Boldfigures is a vivid show of tall tales, myths and figurative inventions, conveying a sense of the human psyche's shape-shifting, polymorphous potential. The storylines don't have a beginning or an end, but tend to stray into the less structured byways of dream or waking fantasy.
Some of the paintings, drawings, prints and photographs by the exhibit's five Cleveland-based artists harken back to funk and other post-pop neo-expressionist styles of the '70s and '80s, mixing ironic social or political commentary into repetitive, optically seductive background patterns. Best known is Cleveland State University professor Ken Nevadomi, who achieved national recognition in the early '80s for a brushy vernacular style and surprising subject matter (one well-known painting of the period was "The Man Who Lived in a Refrigerator"). Here he presents four small pencil drawings exploring sexual currents running through the traditional artist-and-model motif. A larger, more finished charcoal and pastel work titled "Dog with Hamburger and Cow Persons" seems to peer down into the interior of a car where a happy dog, maybe a black Lab, clenches a burger in his teeth. Four faceless, half-dressed humans sporting token items of cowpoke apparel lounge around the dog, enclosed in the car as if in a mobile tondo. A number of green crocodiles hover outside, like cartoon demons in a modern morality play.

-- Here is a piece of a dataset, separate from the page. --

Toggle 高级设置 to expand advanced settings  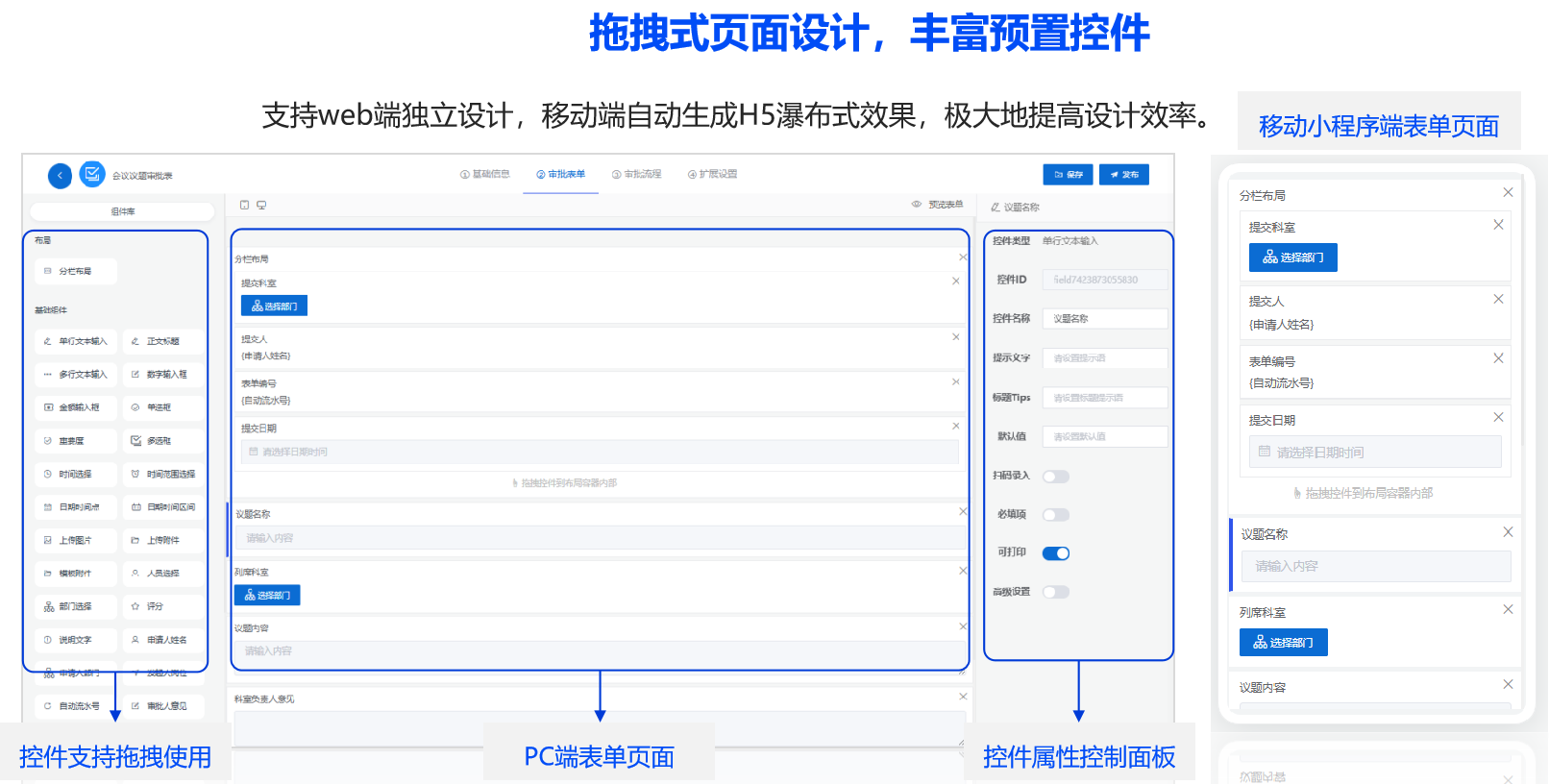coord(1056,592)
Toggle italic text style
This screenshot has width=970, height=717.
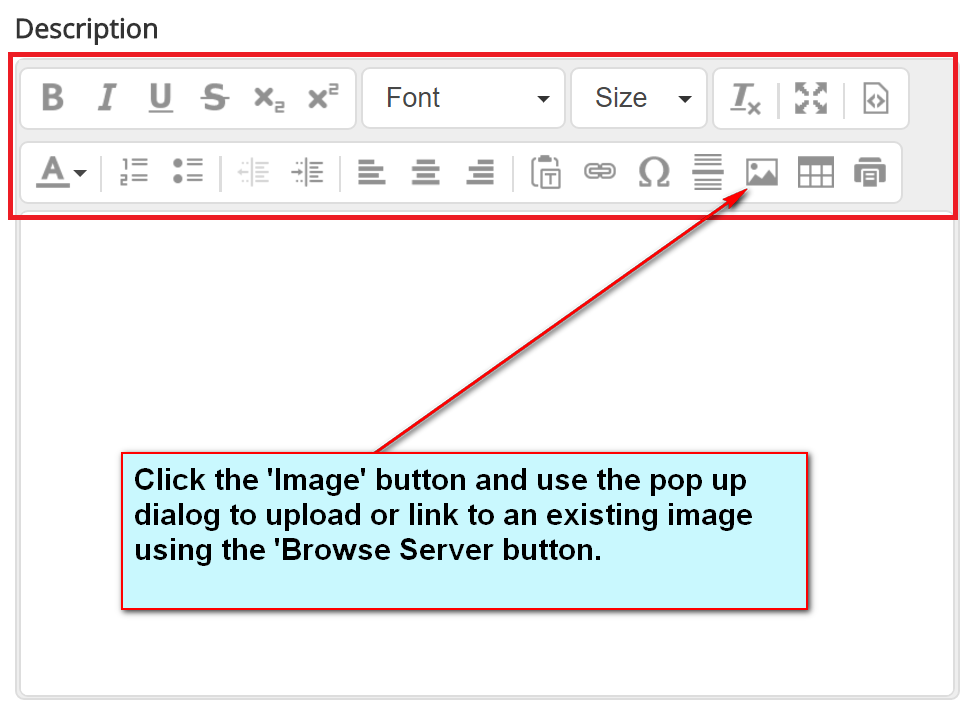107,98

Barbara Konrad's mid-sized oil and acrylic on canvas paintings are improvisations, evolving brightly colored, spontaneous themes in a jungle of thickly interlaced black lines. More even than Nevadomi, Konrad's roots are in the Chicago Imagist painters of the '60s and 70s, especially the strong divisions and colors of Roger Brown, who she cites as an influence.
In a somewhat similar vein, Oberlin-based printmaker Claudio Orso-Giacone's finely printed woodcuts depict a freewheeling world of artists as they interact with politicians and other con men. They're up to no good in the sharply delineated panorama of "Café des Artistes," where figures from Cervantes and Picasso cavort by the light of the zeitgeist, shown as an oversized light bulb.
Despite a lot of talent on the wall, Boldfigures curator, exhibitor and Wall Eye Gallery co-op member Dante Rodriguez nearly steals this show, coming across as an exceptionally strong visionary painter and bringing the exhibit's quirky figuration up to date. Remembering animistic Mexican and Puerto Rican imagery, Rodriguez forges improbable combinations of human, animal and symbolic forms, like powers glimpsed at a Santería ritual. Also giving the exhibit an in-the-moment edge are photographs by Hannah Verbeuren. Her lustre prints documenting informal encounters on the margins of the music industry have a smoky, carnivalesque flair, like a voice-over by Tom Waits.
Neither over-curated nor half-baked, Boldfigures uses Cleveland's (largely unheralded) status as an outlying bastion of late modern figural manners, balanced with more recent trends. Even in our Photoshop-worn time, off-the-radar, essentially non-academic imagery can be both refreshing and pictorially profound.